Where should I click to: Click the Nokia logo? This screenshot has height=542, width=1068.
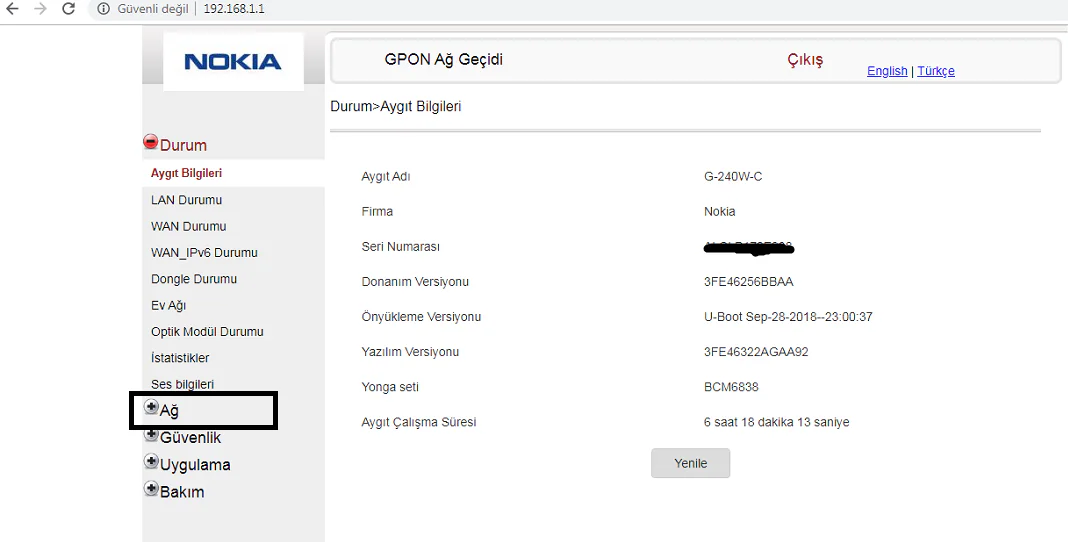[x=233, y=62]
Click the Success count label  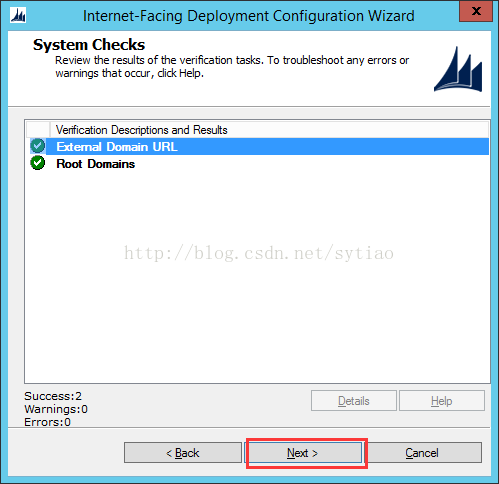tap(53, 396)
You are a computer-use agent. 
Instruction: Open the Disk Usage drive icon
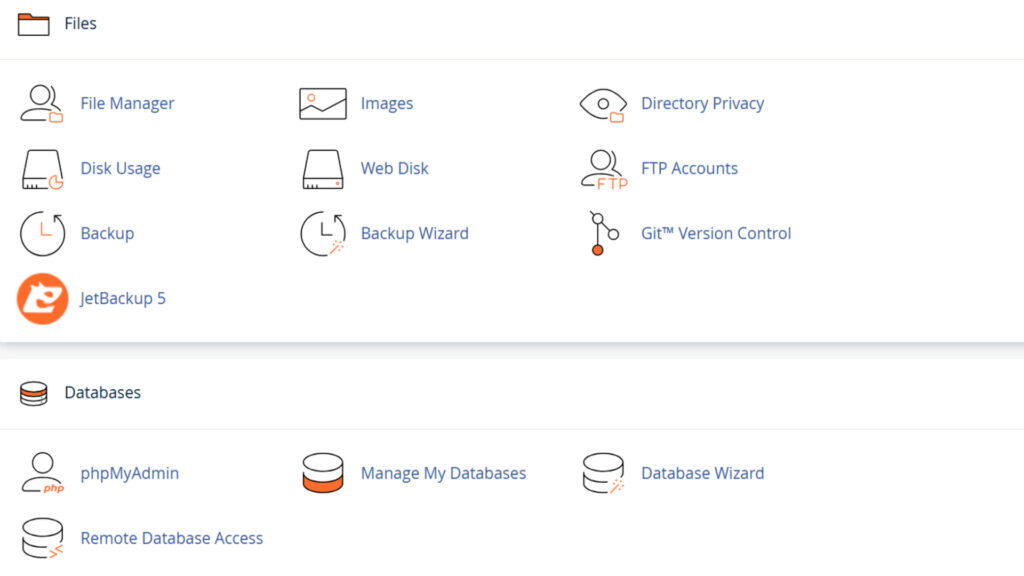click(42, 169)
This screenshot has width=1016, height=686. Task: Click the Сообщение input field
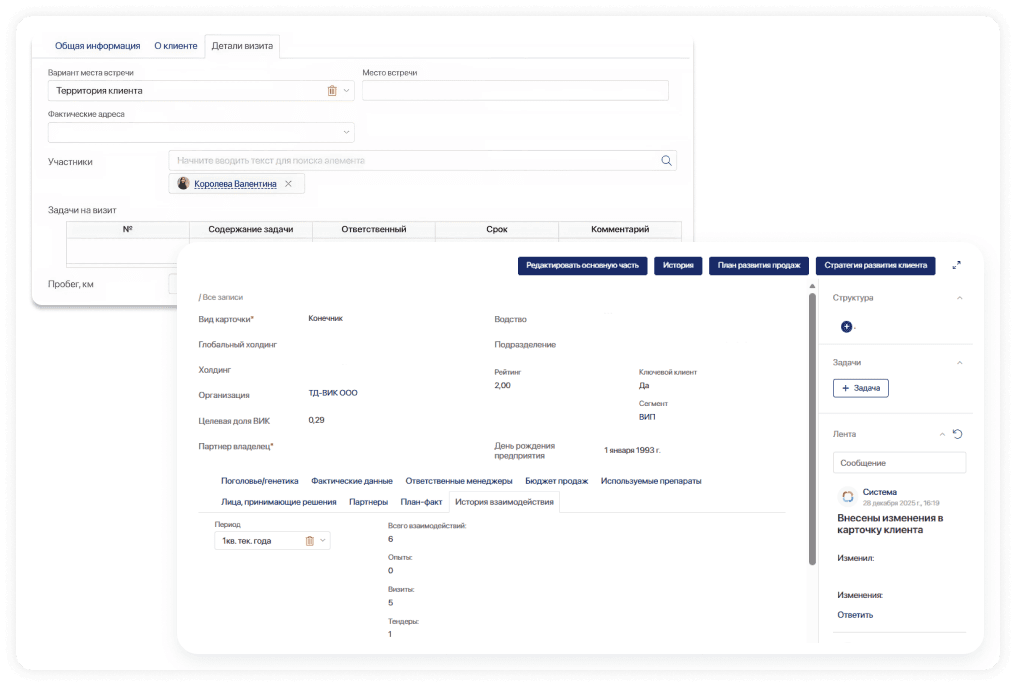coord(899,463)
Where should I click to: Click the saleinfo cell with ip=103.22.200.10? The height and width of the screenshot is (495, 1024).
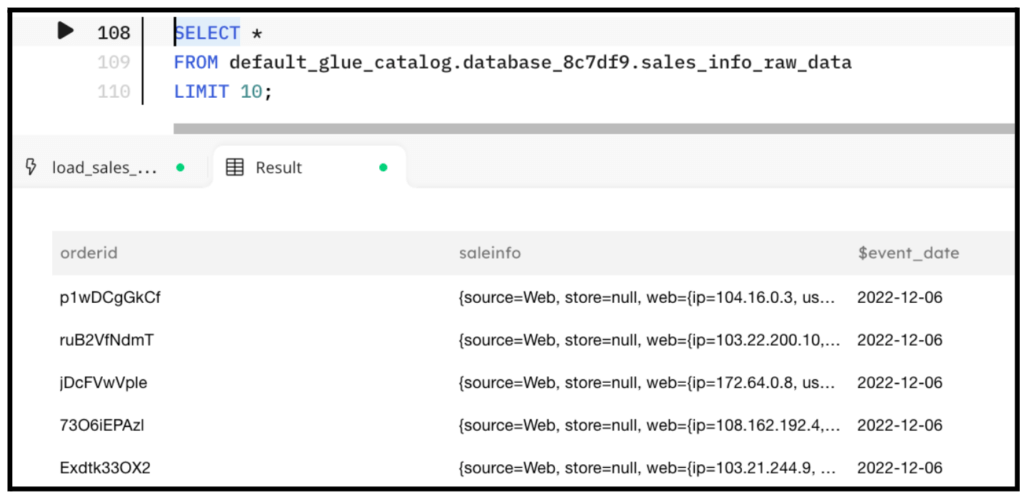pyautogui.click(x=650, y=340)
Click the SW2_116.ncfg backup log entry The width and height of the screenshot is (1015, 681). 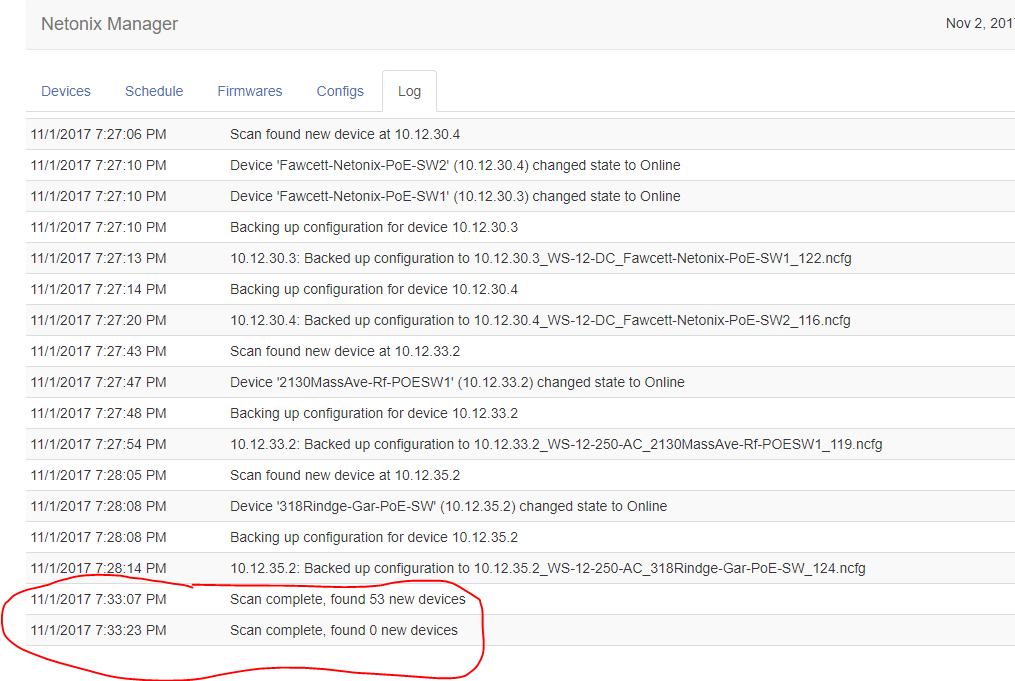point(540,320)
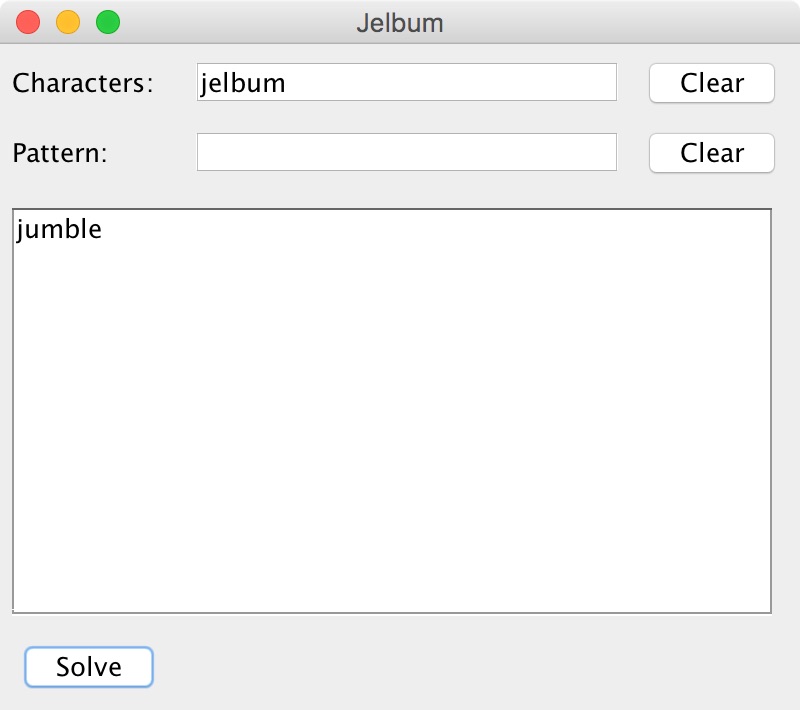The height and width of the screenshot is (710, 800).
Task: Minimize the Jelbum window
Action: pyautogui.click(x=68, y=22)
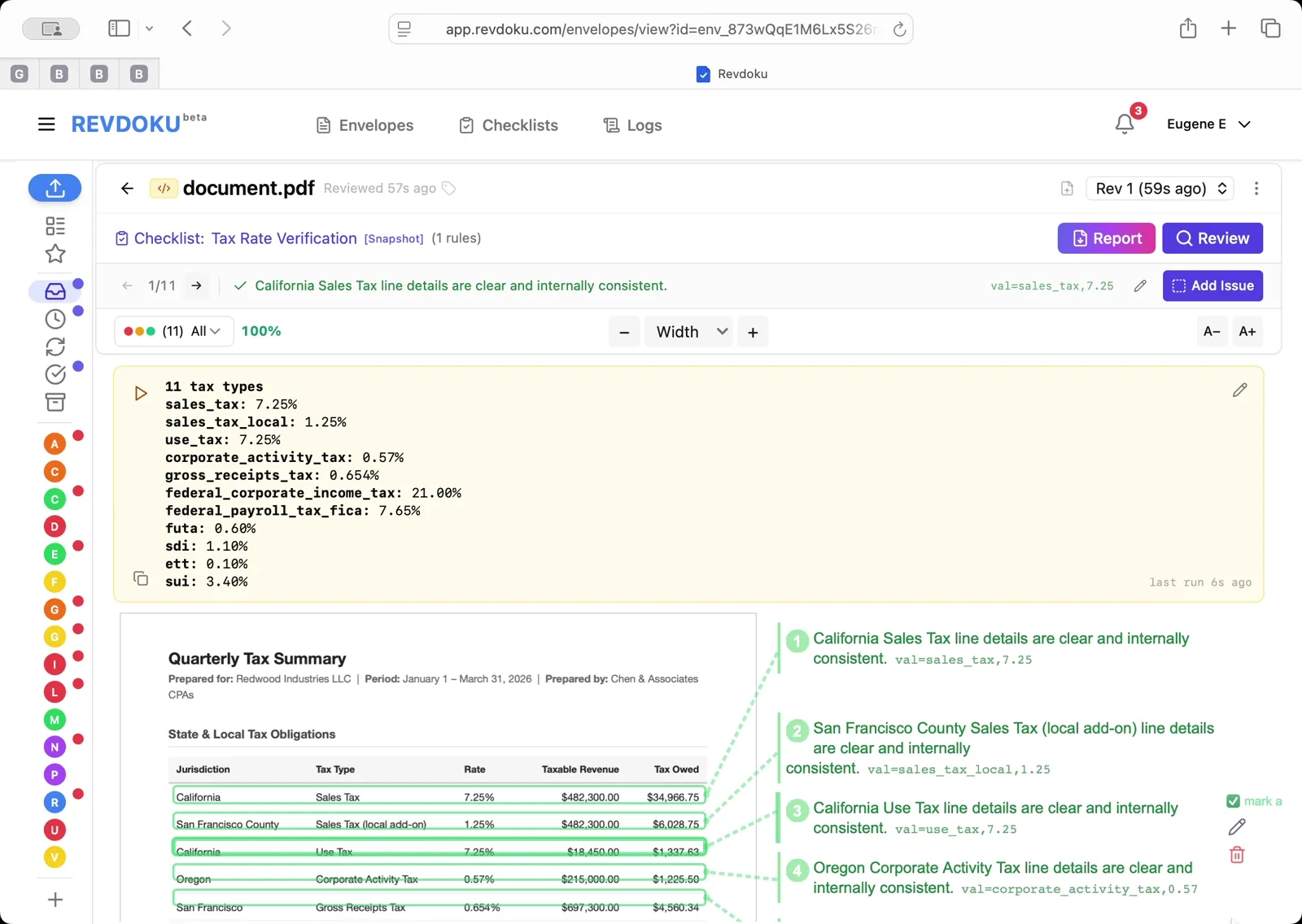Select the red A envelope circle
Image resolution: width=1302 pixels, height=924 pixels.
pos(55,444)
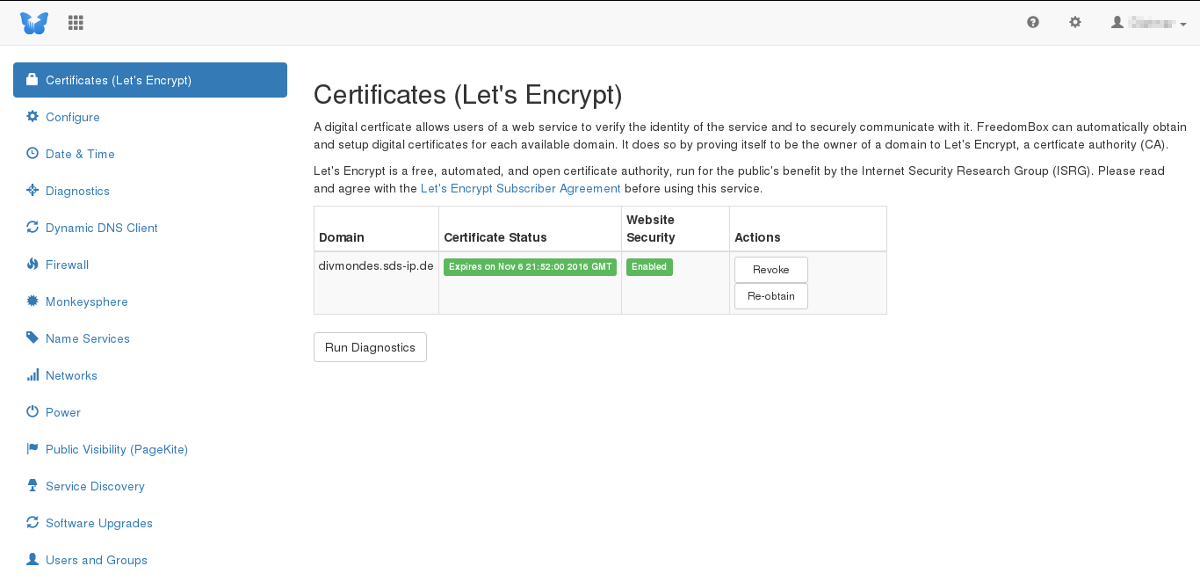Go to Dynamic DNS Client page
1200x587 pixels.
(x=101, y=228)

———

> [Work to complete]: Gather each line in the records above that contains the word "This".

> [Right answer]:
Where should I click to: Click the Nokia logo? This screenshot has height=542, width=1068.
This screenshot has width=1016, height=686. Task: Click the Сообщение input field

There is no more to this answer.